0
\$\begingroup\$

Background

The CSV files being used can be 6+ mill records in size, using a small sample size to proof the methodology.

Why are you doing this on excel? Access or SQL would be quicker

My company has disabled the VBE for anyone who is not recognised as a developer (progressive, I know.....).

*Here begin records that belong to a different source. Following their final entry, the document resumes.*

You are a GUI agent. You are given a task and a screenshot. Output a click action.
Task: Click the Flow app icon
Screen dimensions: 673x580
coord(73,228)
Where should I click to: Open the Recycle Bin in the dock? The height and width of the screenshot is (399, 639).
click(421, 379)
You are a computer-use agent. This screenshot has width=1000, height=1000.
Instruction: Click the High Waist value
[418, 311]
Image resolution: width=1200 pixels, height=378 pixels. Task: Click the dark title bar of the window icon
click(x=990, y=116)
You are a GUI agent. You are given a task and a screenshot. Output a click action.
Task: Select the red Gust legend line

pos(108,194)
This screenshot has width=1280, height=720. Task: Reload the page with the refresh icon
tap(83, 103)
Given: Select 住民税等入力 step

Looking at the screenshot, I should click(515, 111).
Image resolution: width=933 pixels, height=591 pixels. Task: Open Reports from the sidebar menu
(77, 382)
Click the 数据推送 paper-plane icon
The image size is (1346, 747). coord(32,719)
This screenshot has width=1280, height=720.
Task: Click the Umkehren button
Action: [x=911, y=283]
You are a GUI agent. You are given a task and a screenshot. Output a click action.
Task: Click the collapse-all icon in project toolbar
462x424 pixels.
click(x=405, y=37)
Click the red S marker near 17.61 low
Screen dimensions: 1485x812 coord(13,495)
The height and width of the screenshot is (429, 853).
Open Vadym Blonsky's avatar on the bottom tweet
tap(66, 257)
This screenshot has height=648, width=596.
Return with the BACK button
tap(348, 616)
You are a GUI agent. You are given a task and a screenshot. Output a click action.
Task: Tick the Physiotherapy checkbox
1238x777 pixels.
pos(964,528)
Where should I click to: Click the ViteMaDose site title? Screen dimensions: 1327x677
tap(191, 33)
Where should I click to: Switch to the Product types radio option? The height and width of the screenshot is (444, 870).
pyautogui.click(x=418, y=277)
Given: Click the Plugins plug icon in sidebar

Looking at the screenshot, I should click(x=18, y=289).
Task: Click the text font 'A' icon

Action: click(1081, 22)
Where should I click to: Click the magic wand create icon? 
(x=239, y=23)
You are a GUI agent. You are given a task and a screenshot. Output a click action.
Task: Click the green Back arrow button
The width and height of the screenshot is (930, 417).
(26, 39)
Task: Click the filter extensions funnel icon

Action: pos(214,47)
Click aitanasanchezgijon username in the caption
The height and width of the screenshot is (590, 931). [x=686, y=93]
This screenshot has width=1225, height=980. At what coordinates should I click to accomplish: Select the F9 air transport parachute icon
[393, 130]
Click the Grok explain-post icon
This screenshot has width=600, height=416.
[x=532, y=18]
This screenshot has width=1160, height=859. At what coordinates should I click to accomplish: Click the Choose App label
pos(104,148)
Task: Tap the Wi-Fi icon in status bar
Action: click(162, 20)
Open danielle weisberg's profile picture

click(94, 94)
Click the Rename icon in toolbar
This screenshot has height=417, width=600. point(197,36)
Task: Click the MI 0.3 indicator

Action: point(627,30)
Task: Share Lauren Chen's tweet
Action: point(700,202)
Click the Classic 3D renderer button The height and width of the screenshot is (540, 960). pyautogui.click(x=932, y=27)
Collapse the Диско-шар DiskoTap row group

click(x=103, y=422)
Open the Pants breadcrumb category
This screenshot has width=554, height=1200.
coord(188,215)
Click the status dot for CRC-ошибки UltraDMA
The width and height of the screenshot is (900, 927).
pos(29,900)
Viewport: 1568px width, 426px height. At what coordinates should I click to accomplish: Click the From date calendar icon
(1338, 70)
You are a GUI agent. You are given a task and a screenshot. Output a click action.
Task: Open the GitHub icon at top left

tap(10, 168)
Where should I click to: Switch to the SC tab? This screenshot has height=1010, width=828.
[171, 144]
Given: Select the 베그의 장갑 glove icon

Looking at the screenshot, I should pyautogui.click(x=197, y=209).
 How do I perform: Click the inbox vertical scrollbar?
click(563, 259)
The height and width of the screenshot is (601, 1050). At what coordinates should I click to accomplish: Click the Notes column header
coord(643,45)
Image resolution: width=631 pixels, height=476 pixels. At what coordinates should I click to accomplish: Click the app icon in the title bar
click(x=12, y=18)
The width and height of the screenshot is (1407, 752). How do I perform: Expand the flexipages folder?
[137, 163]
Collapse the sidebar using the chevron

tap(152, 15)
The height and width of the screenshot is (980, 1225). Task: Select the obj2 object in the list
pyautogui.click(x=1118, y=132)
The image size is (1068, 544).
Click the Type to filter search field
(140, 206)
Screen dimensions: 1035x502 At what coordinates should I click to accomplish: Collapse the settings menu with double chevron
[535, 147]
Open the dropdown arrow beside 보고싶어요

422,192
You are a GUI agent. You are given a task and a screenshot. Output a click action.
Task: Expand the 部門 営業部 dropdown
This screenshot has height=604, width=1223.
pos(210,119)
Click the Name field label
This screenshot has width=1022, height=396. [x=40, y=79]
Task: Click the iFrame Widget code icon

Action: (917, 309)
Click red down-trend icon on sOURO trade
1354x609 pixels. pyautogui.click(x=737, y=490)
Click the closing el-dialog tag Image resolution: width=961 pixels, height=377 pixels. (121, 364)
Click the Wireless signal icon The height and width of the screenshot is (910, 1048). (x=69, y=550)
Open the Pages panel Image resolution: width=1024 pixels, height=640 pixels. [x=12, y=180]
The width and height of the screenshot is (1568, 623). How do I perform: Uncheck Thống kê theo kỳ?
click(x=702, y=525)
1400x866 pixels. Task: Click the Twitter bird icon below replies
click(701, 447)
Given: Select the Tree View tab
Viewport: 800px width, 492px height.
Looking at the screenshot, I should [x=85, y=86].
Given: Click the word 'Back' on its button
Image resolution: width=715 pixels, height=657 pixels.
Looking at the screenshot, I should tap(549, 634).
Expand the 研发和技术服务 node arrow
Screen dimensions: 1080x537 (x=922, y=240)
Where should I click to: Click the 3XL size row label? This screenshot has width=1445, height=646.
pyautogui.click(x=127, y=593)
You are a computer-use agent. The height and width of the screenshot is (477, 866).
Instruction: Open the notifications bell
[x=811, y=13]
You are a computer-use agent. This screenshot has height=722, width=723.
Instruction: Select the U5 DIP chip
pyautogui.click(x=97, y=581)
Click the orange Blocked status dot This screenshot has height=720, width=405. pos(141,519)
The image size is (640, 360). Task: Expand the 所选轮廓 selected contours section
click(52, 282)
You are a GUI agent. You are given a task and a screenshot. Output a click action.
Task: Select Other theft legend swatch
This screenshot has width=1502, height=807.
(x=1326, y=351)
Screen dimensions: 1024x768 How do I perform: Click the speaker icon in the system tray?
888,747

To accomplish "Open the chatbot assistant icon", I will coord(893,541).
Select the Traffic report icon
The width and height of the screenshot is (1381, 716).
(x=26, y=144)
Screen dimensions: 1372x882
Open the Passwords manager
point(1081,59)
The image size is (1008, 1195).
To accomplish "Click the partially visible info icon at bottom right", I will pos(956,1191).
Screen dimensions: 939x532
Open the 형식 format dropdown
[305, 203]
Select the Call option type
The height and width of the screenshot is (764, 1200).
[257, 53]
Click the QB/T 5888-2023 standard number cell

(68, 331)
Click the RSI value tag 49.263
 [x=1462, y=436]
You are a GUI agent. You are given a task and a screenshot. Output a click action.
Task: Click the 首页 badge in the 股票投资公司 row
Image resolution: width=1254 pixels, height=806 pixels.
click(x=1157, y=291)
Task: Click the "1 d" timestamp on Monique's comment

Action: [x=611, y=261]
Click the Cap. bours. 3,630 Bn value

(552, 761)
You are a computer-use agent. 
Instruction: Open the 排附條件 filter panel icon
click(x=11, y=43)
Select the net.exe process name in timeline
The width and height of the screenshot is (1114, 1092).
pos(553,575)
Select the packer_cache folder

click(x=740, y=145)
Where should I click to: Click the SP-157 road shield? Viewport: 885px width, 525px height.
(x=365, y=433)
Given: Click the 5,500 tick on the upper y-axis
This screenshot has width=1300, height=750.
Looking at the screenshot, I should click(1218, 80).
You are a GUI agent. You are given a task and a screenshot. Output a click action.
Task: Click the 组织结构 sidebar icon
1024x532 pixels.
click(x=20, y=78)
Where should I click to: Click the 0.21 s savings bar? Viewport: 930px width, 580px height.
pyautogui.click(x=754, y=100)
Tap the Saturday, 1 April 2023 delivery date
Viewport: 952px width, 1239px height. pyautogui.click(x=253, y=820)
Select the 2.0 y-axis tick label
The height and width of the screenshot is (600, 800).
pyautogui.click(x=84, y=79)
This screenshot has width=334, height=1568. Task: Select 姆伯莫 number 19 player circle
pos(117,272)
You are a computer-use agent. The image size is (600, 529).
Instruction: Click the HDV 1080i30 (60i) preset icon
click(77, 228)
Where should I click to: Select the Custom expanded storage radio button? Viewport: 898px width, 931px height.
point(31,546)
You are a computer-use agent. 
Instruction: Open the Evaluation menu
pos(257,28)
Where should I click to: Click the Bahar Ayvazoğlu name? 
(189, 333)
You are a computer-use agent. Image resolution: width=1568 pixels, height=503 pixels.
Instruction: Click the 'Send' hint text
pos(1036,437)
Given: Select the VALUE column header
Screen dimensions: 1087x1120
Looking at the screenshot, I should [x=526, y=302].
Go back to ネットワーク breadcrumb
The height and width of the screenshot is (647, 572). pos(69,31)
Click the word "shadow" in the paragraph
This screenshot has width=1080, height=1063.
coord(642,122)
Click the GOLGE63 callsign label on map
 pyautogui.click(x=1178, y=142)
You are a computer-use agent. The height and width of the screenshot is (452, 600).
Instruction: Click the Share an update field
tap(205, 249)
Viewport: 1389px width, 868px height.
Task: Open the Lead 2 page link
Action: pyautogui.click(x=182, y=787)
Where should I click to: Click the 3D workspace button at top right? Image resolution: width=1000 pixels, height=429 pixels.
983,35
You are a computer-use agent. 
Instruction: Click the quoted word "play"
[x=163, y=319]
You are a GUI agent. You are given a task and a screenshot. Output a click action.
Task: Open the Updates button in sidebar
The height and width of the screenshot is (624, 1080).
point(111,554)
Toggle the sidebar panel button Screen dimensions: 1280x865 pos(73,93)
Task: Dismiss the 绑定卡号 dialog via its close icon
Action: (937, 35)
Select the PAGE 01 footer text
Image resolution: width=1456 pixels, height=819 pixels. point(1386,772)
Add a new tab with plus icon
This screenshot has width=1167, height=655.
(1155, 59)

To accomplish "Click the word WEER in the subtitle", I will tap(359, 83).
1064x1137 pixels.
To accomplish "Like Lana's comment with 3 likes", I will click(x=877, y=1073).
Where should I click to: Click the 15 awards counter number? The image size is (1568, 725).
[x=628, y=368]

I want to submit a third party macro & be recognised as a developer to continue building small applications when native tools do not fulfil my needs.

Objective

  1. Import two CSV files & add to respective arrays for comparison (attached for reference)
  2. Files contain account & unit balance data (dummy data for this example)
  3. Consolidate records onto the 'original' array
  4. If a record from the 'original' file is also on the 'external' file, the units from the 'external' file should be added to the corresponding record on the 'original' file.
  5. Output a CSV file with double quote text qualifiers & ";" delimiters.

enter image description here enter image description here

I have compiled the below code to complete but really appreciate any feedback on how to optimise given the size of the data that will be used.

Sub Import_Files_Create_Consolidated_File()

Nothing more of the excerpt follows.